**TASK DIRECTIONS**
In the entries below, turn the stretch from the line containing "You are a GUI" through the line containing "The height and" into a Markdown table with a column named "No." for the row number and a column named "Text" for the line, leaving out blank lines.
:: GIVEN RECORDS ::
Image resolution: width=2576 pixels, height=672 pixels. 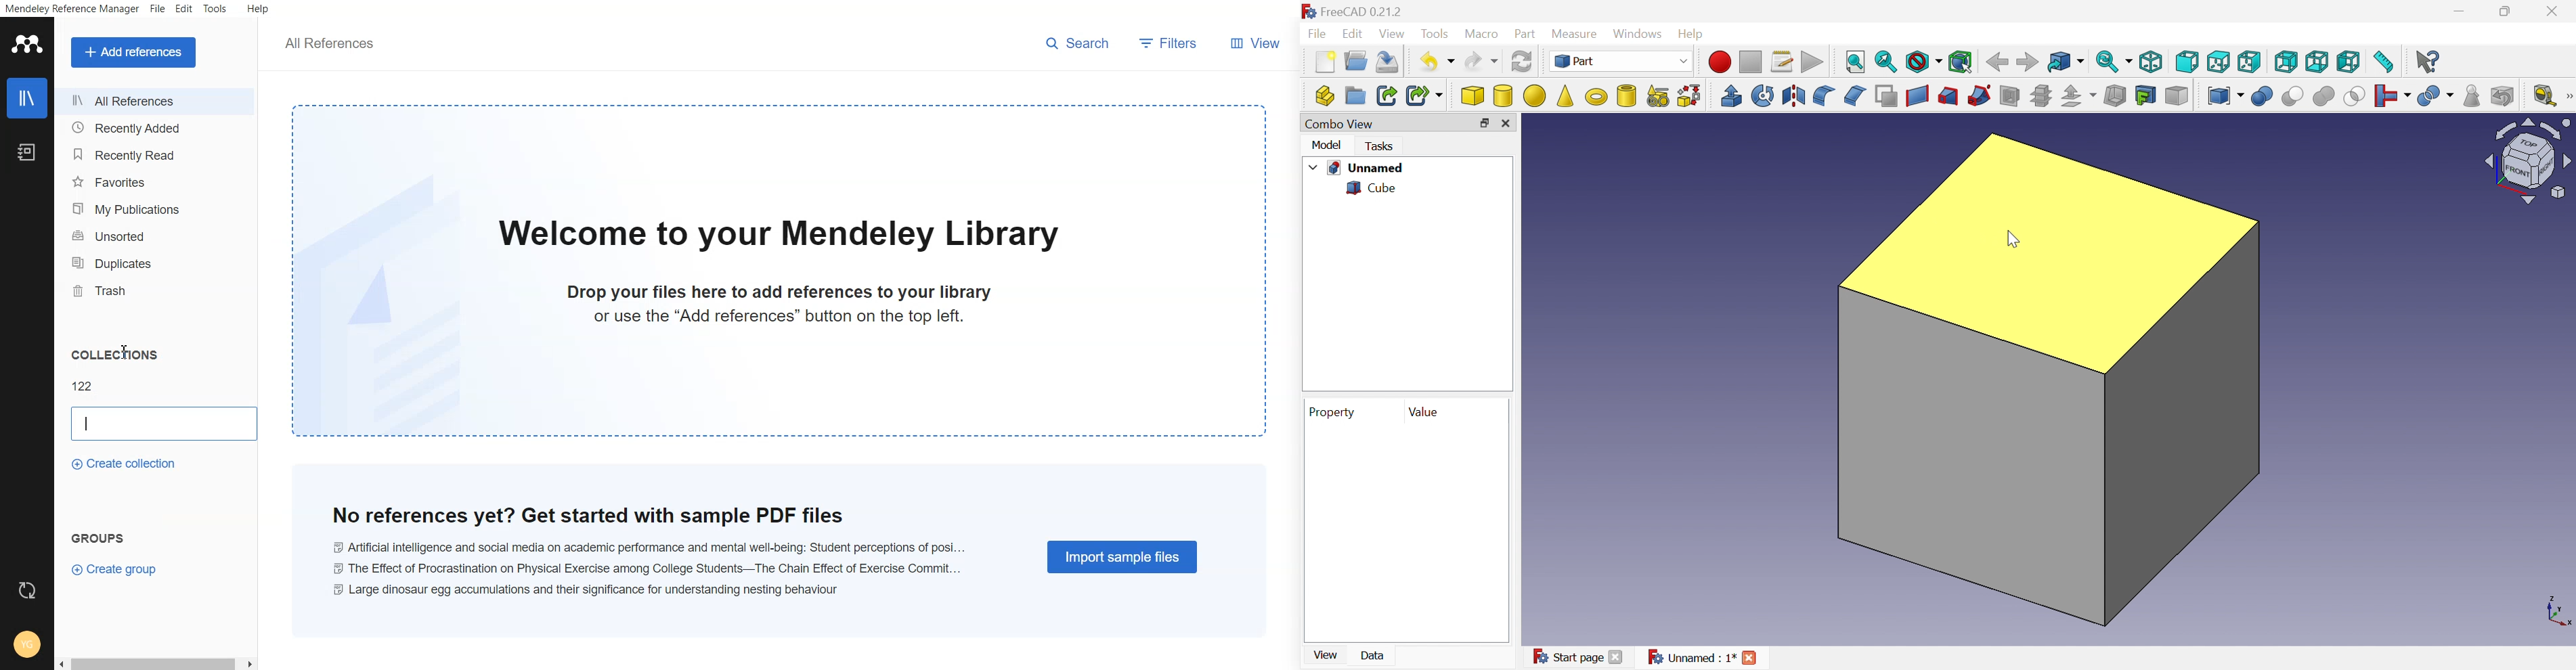 I want to click on Got to linked object, so click(x=2066, y=60).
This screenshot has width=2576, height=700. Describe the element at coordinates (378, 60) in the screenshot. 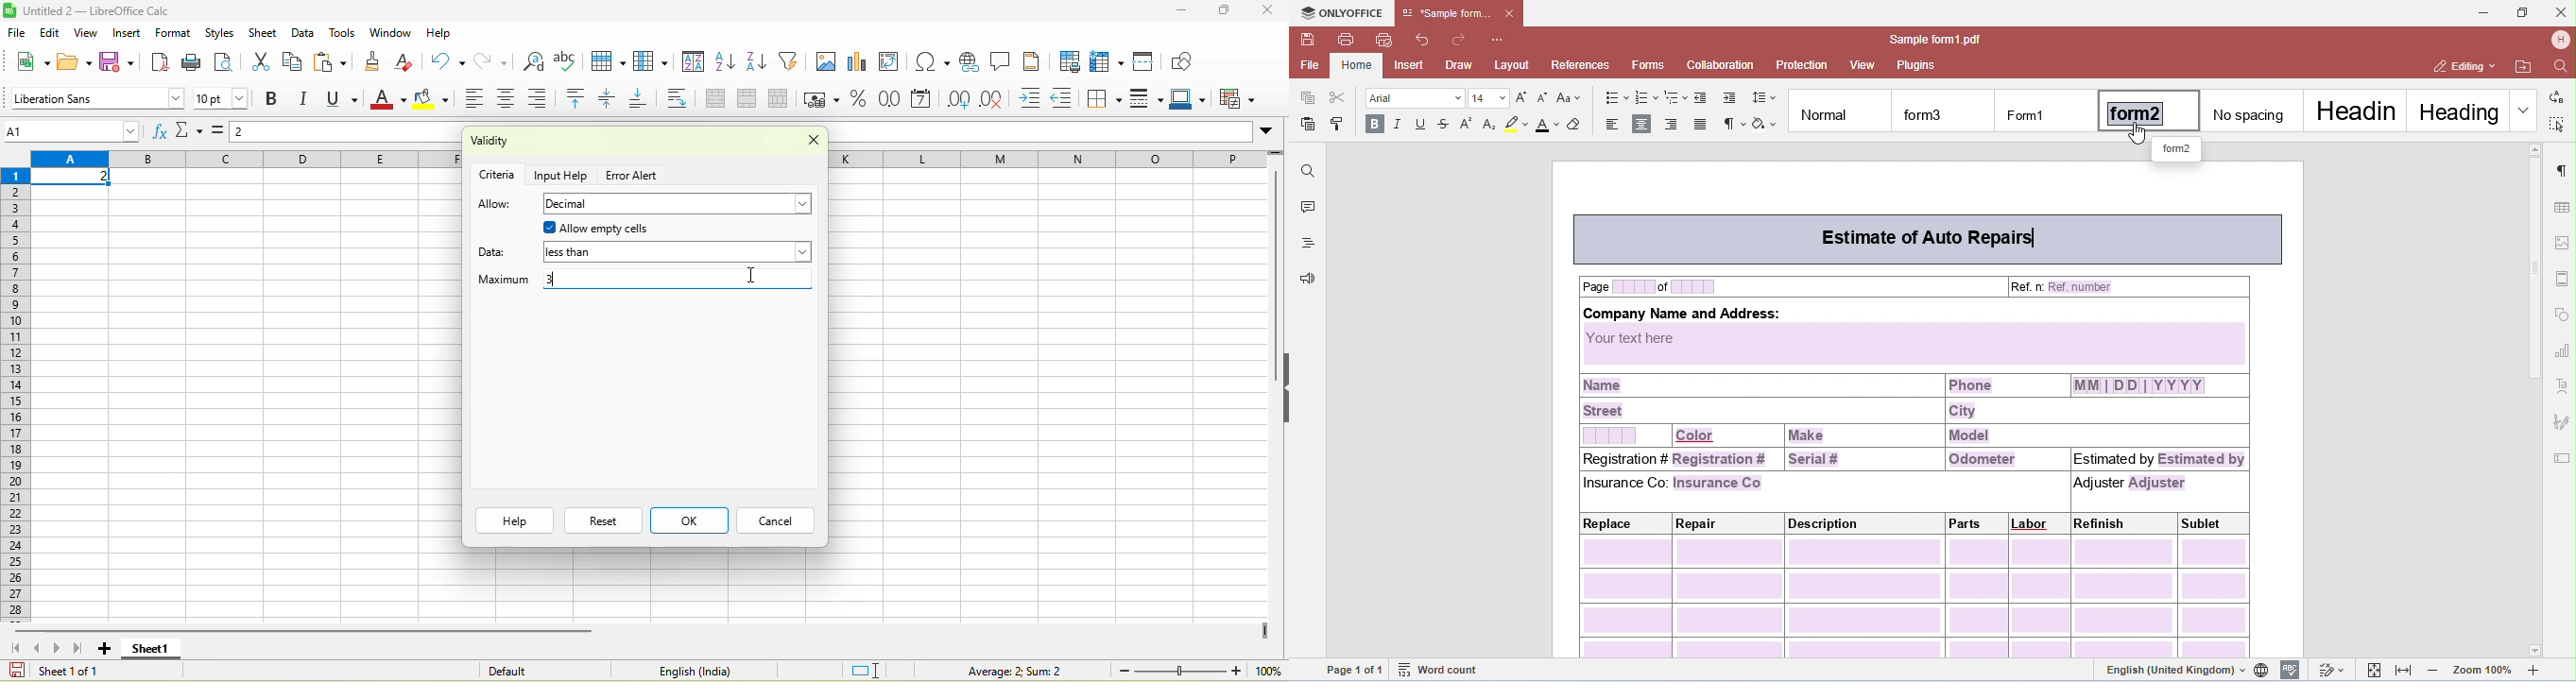

I see `clone formatting` at that location.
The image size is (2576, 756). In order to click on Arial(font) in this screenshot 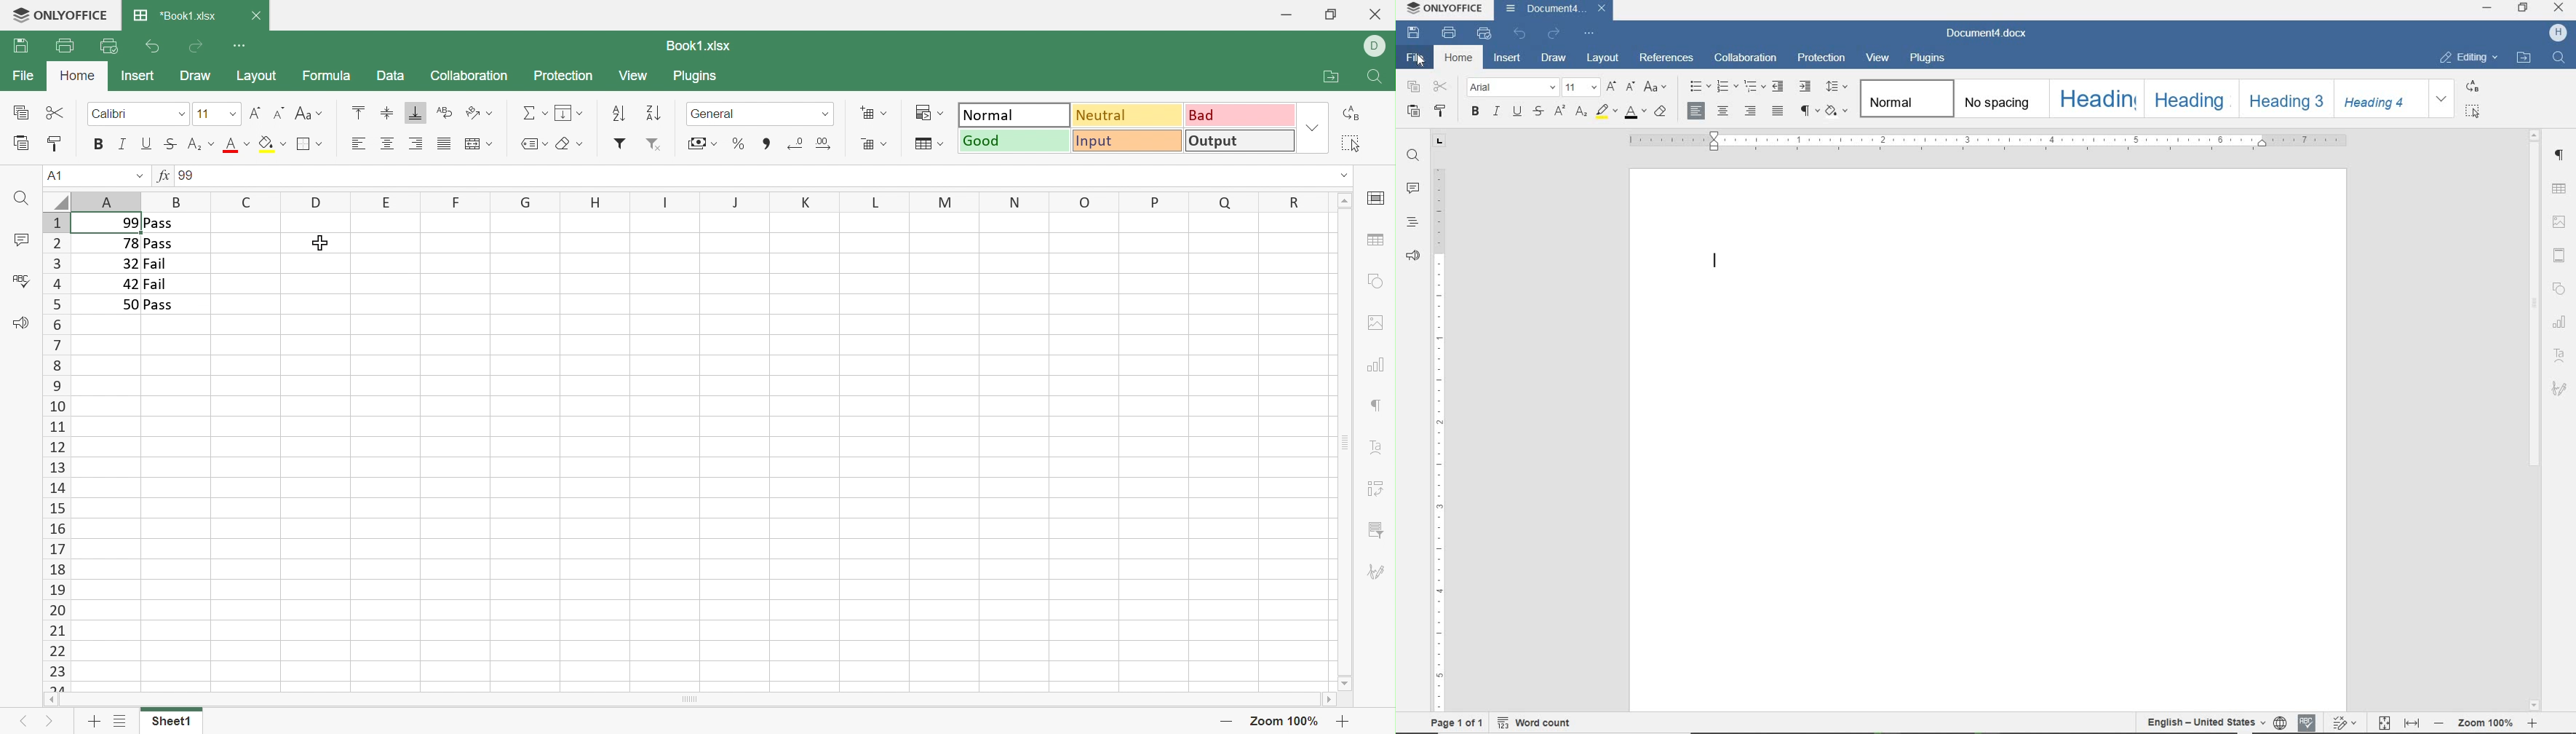, I will do `click(1512, 87)`.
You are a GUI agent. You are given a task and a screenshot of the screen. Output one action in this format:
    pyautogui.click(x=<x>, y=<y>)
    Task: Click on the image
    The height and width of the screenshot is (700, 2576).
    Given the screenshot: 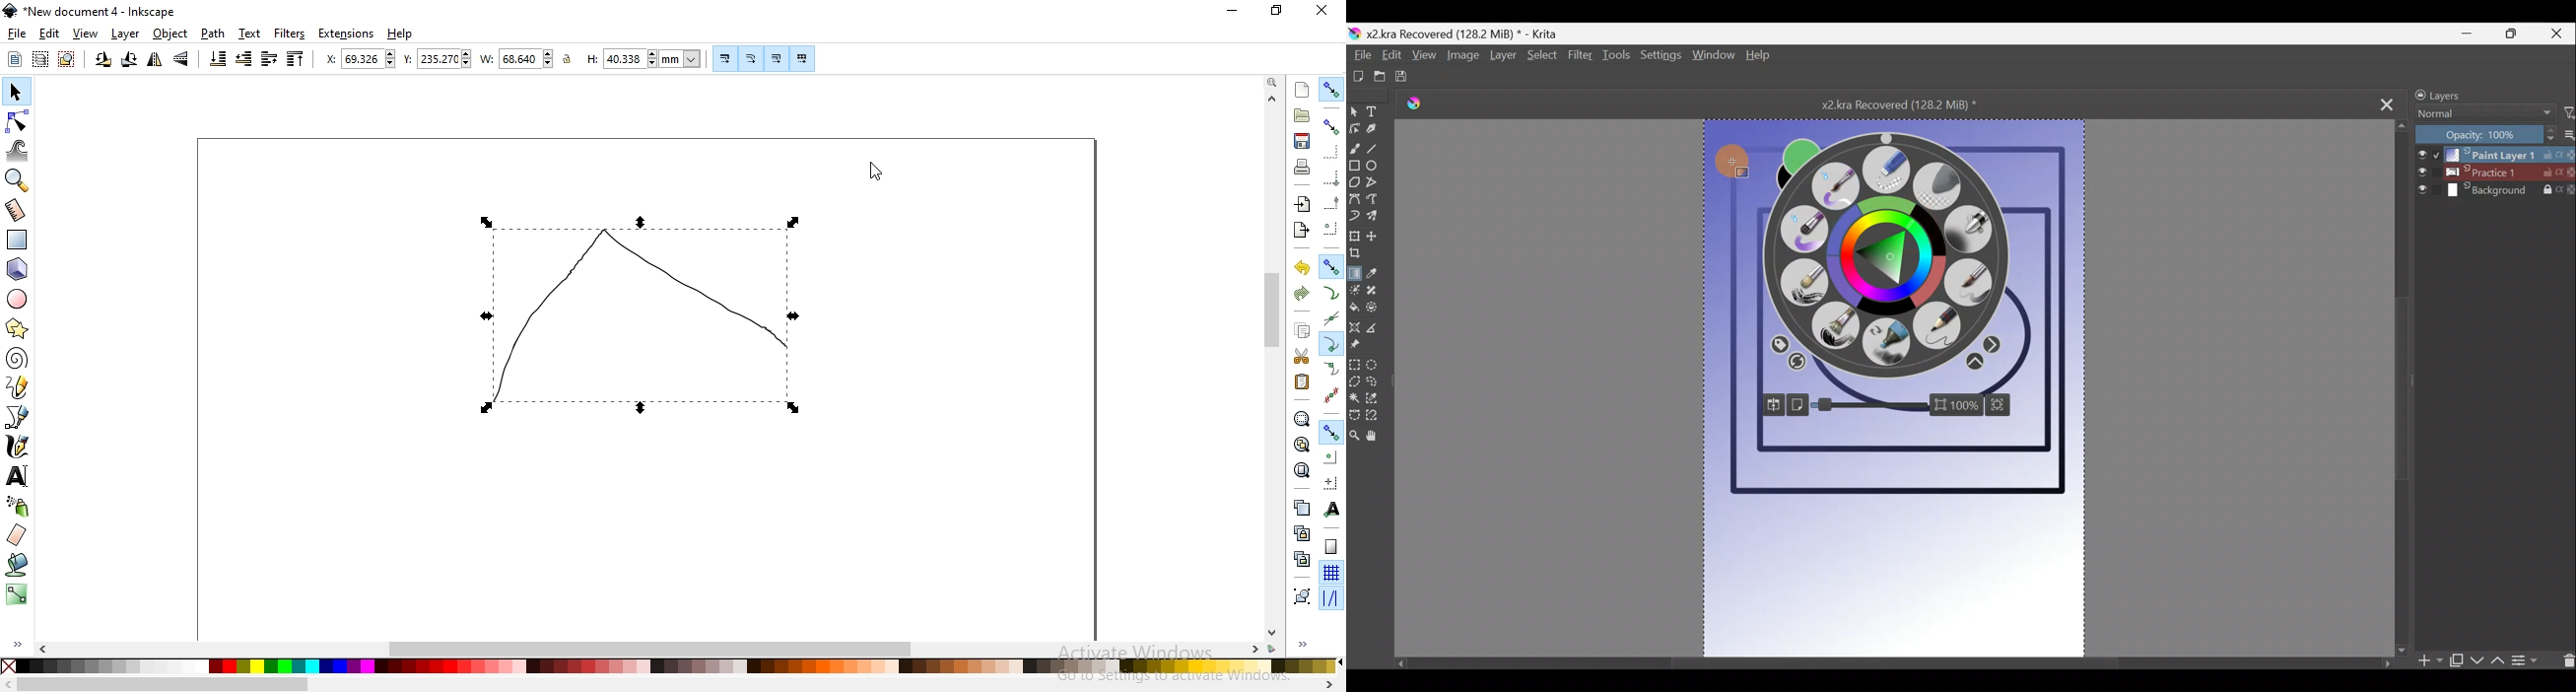 What is the action you would take?
    pyautogui.click(x=1727, y=317)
:::
**PROBLEM SOLUTION**
| No. | Text |
|---|---|
| 1 | You are a GUI agent. You are given a task and a screenshot of the screen. Output one action in this format: |
| 2 |     pyautogui.click(x=<x>, y=<y>) |
| 3 |     Task: Click on the image |
| 4 |     The height and width of the screenshot is (700, 2576). |